#### Dataset ####

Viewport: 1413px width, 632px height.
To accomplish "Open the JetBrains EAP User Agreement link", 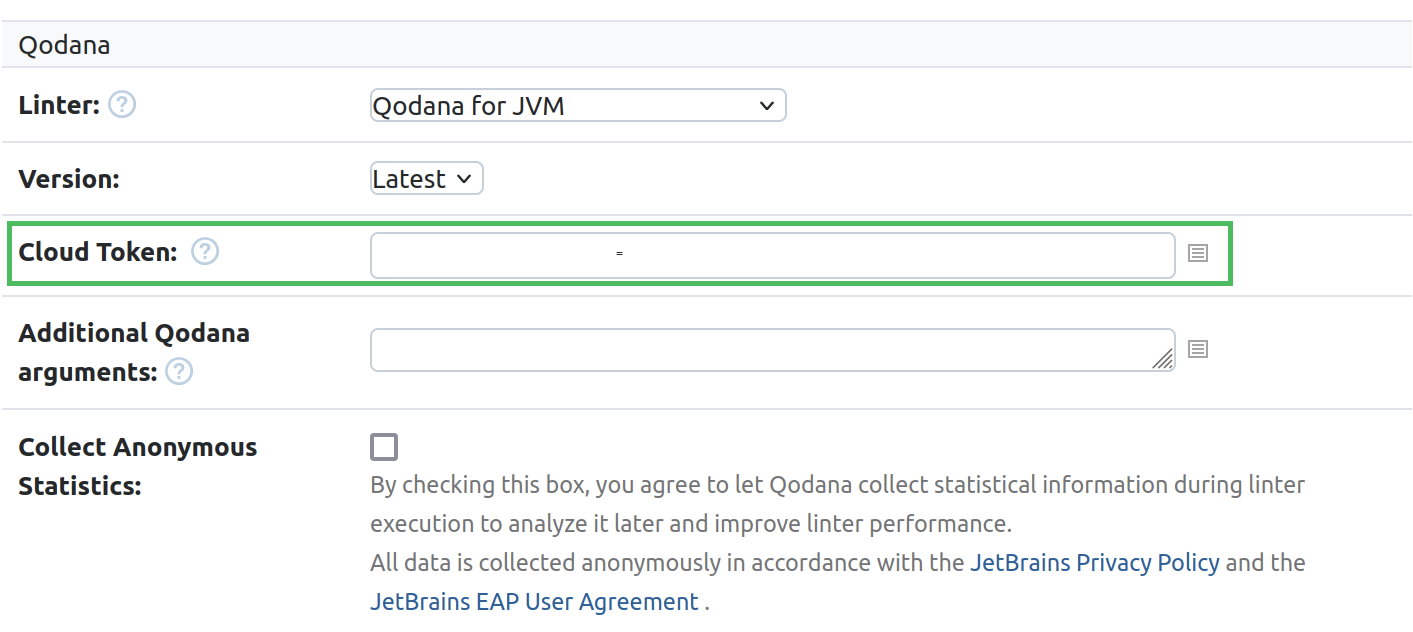I will [533, 601].
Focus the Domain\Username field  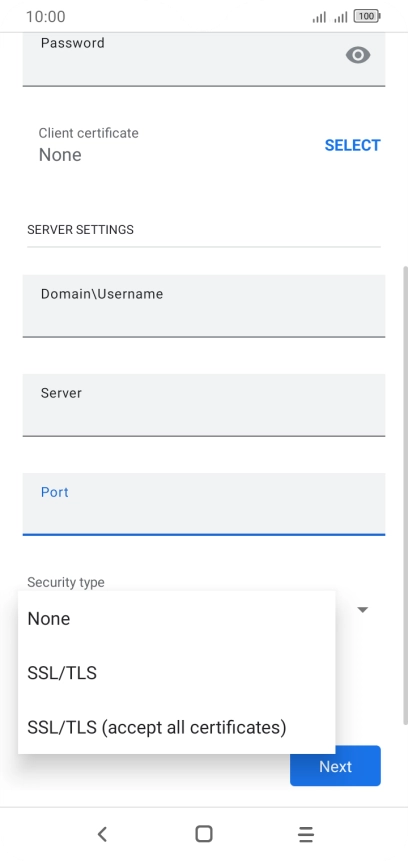coord(204,306)
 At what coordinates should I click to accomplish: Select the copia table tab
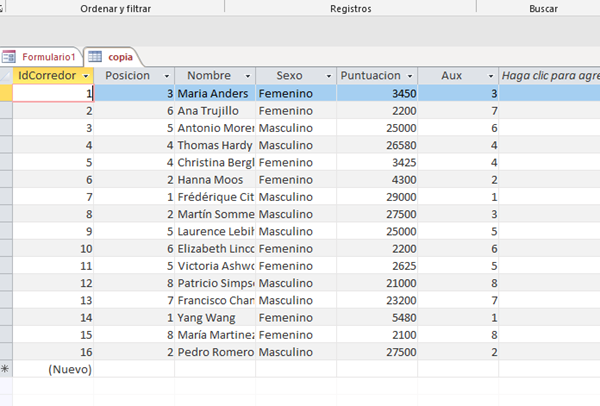click(120, 57)
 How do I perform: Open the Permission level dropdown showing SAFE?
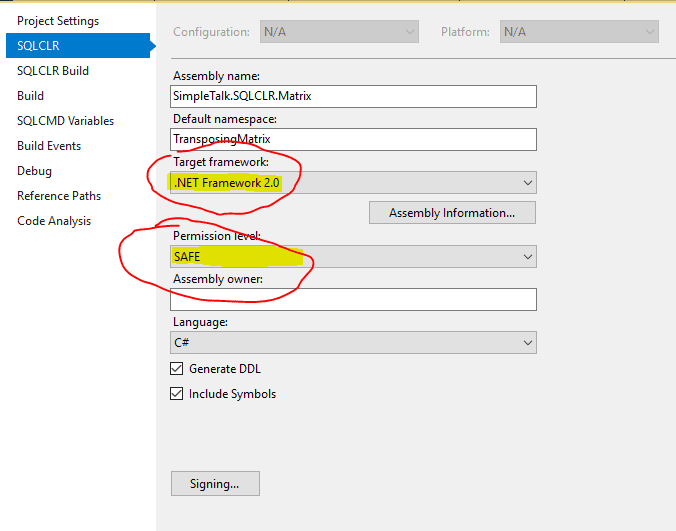tap(353, 257)
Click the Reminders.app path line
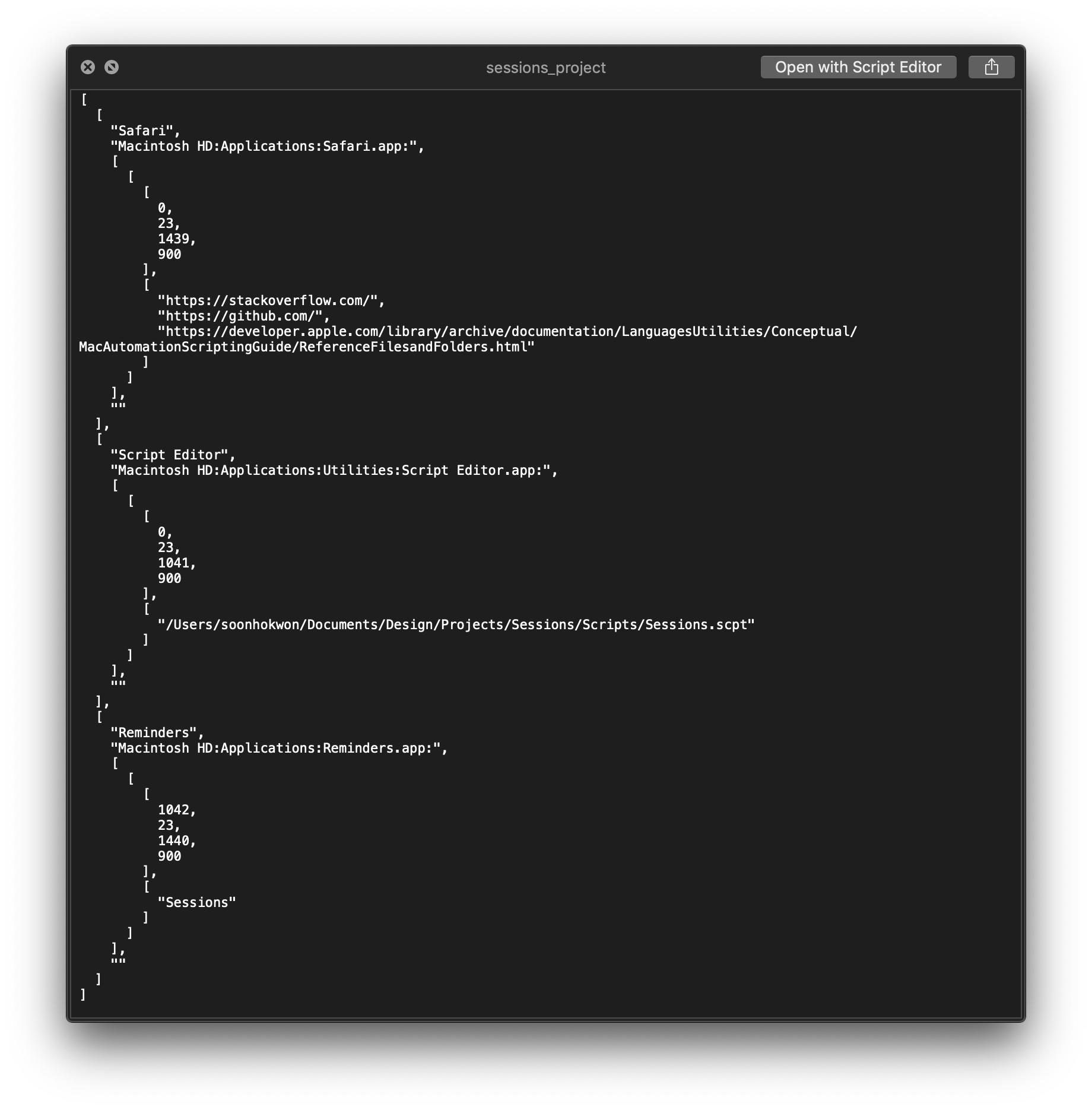 coord(279,748)
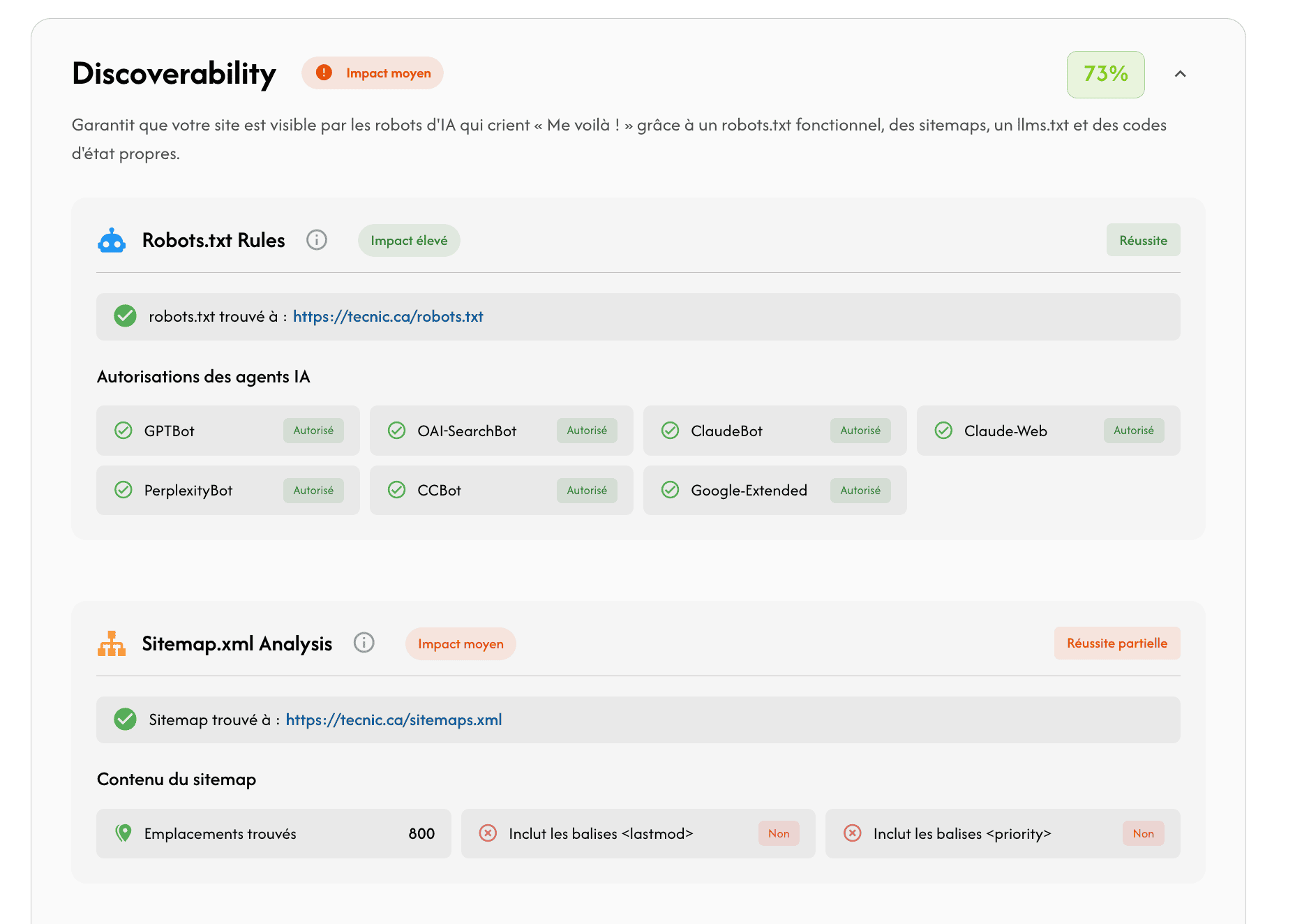This screenshot has height=924, width=1302.
Task: Click the orange sitemap hierarchy icon
Action: click(x=112, y=643)
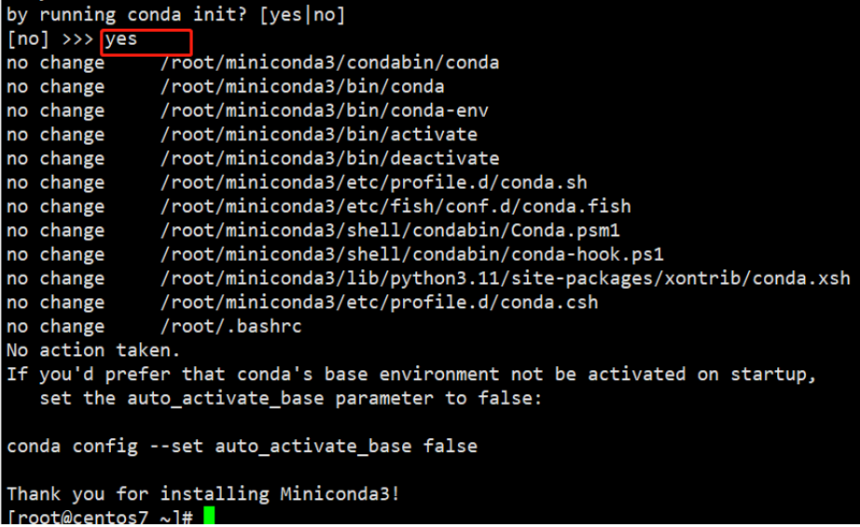Select the profile.d/conda.sh path
The image size is (860, 527).
pos(373,183)
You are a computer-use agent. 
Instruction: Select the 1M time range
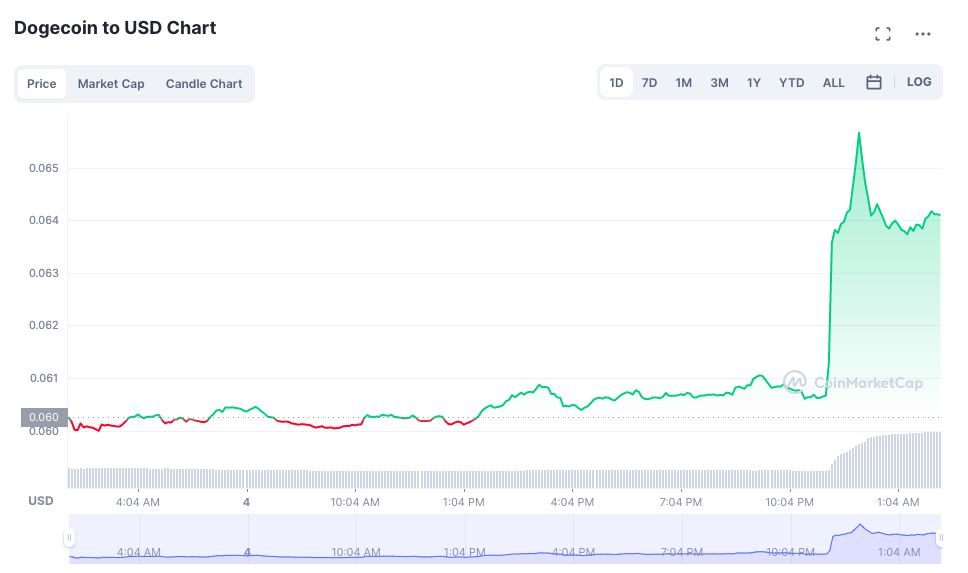click(684, 83)
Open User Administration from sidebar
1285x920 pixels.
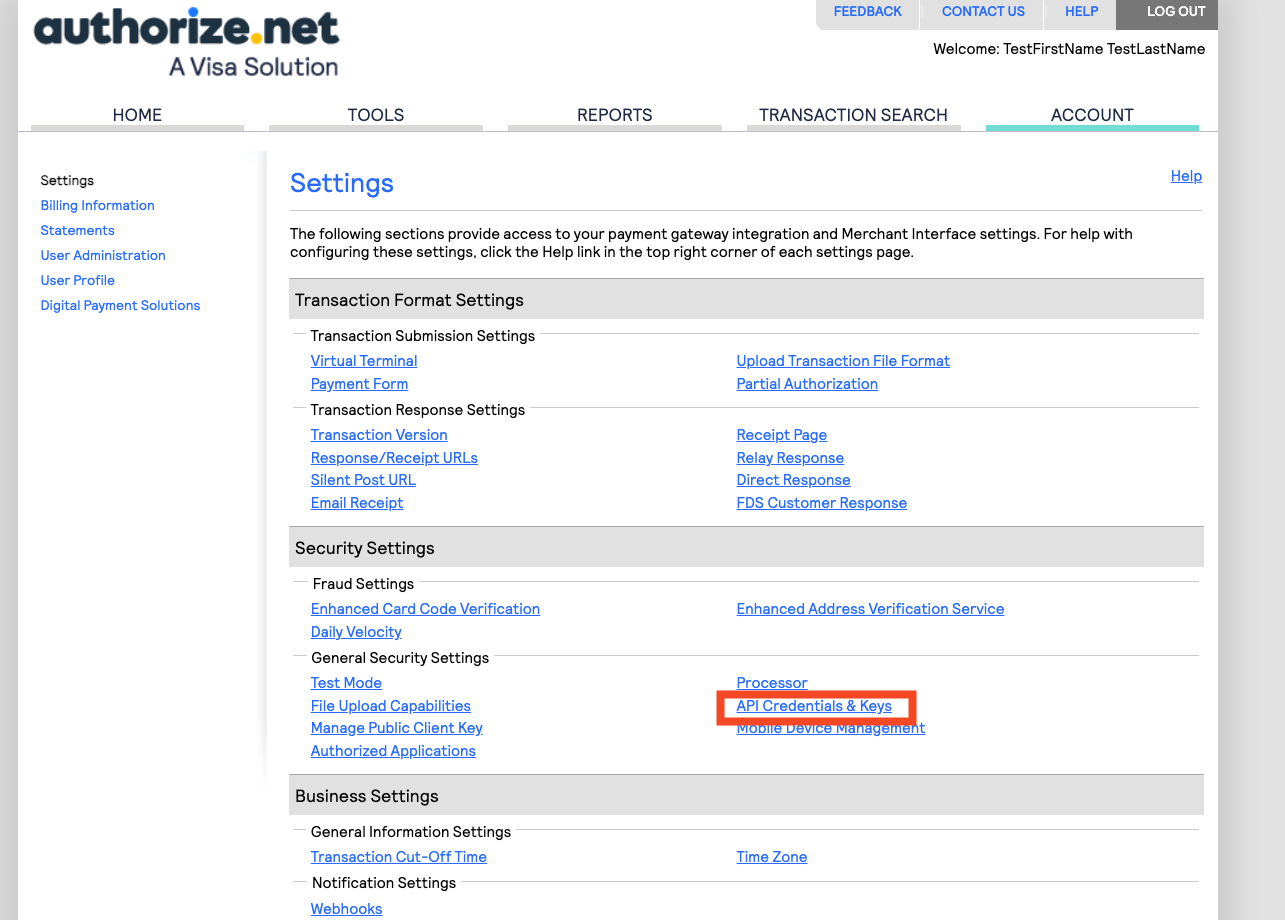point(102,255)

####

◆ **Work task**
After locating the line containing "Click the Reminders.app path line" in the entries above, return it and every line after it exactly, ending at the line containing "You are a computer-use agent.", without pictures.

◆ **Response for this exercise**
Click the Reminders.app path line
 coord(279,748)
This screenshot has height=924, width=1302.
Task: Click the orange sitemap hierarchy icon
Action: click(x=112, y=643)
Select the profile.d/conda.sh path
The image size is (860, 527).
pos(373,183)
You are a computer-use agent. 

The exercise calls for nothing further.